Abstract
This project (comprised of this exegesis, and the accompanying recordings) explores the role of recording environments in the production of pop and rock records in an independent music scene, located in Dunedin, New Zealand. Through a combination of theoretical inquiry and practice-as-research, it explores the potential inherent in viewing and utilising recording studios as more than static, standardised technologies in music production practices.

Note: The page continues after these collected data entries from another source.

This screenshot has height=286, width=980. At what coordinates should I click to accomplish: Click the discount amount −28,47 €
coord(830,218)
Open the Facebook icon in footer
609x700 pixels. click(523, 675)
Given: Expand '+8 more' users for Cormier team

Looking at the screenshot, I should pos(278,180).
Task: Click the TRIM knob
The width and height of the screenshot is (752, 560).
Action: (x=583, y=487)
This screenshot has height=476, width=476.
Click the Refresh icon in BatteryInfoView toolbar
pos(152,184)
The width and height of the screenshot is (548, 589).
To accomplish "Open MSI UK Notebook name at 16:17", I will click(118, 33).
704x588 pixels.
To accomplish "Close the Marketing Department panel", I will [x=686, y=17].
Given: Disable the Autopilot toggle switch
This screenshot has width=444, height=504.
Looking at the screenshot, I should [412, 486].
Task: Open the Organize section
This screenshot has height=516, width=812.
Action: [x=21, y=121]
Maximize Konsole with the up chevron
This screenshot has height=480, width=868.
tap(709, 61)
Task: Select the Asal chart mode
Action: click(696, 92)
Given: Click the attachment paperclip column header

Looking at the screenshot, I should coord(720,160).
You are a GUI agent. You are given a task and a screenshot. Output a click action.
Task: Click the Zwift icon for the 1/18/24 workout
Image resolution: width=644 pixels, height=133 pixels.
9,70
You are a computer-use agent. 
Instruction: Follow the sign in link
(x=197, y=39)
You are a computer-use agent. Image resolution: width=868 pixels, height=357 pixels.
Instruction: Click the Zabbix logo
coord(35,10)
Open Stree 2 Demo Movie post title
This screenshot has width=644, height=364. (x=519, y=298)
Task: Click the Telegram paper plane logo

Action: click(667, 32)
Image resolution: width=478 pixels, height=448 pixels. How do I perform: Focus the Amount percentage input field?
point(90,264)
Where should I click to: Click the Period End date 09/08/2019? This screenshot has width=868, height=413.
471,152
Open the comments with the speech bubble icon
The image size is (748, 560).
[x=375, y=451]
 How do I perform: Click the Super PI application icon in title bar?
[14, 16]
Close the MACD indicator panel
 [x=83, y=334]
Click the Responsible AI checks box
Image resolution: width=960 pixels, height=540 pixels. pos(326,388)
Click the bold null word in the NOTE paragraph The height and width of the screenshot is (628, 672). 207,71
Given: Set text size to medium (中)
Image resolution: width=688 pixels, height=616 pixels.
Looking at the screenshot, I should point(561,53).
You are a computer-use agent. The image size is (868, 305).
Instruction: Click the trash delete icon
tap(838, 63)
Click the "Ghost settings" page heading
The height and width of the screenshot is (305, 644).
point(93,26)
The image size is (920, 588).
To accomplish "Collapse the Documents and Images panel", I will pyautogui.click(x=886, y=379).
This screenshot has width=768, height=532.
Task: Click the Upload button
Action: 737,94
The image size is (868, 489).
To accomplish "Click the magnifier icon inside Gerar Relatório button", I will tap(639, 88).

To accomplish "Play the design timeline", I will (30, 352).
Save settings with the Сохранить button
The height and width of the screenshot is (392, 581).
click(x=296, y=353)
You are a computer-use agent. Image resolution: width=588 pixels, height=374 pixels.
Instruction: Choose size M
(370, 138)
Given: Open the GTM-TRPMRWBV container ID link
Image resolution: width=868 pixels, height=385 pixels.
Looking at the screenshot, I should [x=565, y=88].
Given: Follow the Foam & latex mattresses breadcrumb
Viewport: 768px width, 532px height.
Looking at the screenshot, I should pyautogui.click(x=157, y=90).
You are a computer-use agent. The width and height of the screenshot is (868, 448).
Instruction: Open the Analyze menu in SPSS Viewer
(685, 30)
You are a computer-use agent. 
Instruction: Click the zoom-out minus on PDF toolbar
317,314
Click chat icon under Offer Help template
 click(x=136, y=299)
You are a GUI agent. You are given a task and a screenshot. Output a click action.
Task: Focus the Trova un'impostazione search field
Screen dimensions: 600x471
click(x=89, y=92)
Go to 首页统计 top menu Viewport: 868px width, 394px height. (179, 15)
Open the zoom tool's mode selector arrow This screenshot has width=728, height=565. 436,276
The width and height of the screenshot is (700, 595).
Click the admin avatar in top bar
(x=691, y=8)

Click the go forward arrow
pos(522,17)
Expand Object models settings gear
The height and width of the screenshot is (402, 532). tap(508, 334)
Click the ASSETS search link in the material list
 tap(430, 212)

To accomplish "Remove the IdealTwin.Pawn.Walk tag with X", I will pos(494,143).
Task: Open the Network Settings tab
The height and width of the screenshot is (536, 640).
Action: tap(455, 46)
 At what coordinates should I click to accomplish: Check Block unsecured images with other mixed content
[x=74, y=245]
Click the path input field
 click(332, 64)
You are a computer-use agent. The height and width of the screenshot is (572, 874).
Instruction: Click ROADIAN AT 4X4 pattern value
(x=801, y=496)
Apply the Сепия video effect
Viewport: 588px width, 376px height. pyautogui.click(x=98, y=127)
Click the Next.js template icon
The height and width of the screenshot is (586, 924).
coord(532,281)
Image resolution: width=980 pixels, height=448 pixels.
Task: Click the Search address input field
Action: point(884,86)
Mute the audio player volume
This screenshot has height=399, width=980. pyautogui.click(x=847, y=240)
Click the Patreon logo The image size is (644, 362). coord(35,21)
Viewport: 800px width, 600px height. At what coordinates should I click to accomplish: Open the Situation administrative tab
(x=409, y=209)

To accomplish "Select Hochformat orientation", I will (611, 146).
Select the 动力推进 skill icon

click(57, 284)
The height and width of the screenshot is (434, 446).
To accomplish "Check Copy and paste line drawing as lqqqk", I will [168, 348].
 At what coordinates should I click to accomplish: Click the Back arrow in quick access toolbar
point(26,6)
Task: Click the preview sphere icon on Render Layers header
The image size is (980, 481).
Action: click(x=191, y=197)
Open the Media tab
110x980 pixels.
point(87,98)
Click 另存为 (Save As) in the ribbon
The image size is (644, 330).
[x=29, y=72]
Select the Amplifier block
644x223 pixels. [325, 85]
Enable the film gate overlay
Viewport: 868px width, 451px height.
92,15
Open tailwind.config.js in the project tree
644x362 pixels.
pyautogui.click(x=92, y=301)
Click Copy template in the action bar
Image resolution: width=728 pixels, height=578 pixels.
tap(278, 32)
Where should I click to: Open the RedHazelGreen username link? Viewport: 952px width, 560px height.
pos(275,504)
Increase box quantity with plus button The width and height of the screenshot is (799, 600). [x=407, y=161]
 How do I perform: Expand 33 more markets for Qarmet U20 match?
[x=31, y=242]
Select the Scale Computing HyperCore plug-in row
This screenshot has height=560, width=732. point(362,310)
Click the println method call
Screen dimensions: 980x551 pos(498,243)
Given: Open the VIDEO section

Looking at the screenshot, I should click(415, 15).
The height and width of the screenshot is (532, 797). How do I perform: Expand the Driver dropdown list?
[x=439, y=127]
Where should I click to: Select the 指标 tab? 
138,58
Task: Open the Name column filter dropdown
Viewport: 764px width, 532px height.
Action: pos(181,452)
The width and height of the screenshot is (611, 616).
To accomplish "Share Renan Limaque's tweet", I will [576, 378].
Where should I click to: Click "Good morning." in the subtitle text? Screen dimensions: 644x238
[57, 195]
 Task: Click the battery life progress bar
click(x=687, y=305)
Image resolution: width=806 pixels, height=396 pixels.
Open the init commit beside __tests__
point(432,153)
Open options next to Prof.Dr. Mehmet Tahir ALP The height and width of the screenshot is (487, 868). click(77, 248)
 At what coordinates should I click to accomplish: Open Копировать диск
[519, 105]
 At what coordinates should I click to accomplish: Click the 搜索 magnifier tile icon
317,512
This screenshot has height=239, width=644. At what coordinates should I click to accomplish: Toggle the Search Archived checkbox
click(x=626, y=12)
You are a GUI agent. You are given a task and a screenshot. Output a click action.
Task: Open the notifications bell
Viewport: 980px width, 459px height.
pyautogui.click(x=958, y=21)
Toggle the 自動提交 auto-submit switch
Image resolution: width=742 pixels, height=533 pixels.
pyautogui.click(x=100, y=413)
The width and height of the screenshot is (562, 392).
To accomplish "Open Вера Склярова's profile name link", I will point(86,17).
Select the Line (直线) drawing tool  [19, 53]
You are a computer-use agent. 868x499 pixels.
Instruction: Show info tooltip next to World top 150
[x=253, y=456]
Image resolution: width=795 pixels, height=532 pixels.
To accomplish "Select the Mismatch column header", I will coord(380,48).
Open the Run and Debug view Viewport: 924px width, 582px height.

Rather than understanding recording locations as fixed structures, or “container technologies” for other, implicitly more significant tools and practices, this project suggests that we should instead view these environments in the same way as we view musical instruments or sounds: as manipulable, interchangeable, and, most importantly, as capable of having a profound effect on both the performers and producers who work within them. In order to interrogate this theory, I offer a neologism: “environmental staging”, which is both the title of this project, and a term that I broadly define as meaning: the selection and reconfiguration of the spaces in which music is recorded, in order to evoke meaningful changes in performance and production practices, thus adding meaning for the production team, and hence (at times) the listener. I suggest that in exploring this concept, we should not only interrogate the relationship between acoustic space and meaning in music production processes, but also the role of physical, social, and cultural spaces and processes in and around recording environments. These factors have important implications and potentialities when explored from the perspective of the participants, and this project focuses primarily on the ways in which musical performers interact with conventional and non-studio recording locations. The recordings submitted here thus contain passages tracked in church cathedrals, abandoned mental asylums, water closets, and professional and educational studio facilities in New Zealand and Australia.
Through the creation and contextualisation of these recordings, the project argues that contemporary studies of music production must take account of the diversity and manipulability of recording environments currently available to producers and musicians. Furthermore, it offers a window into the creative potential offered by an active engagement with these technologies, as valuable tools in the practice of record making.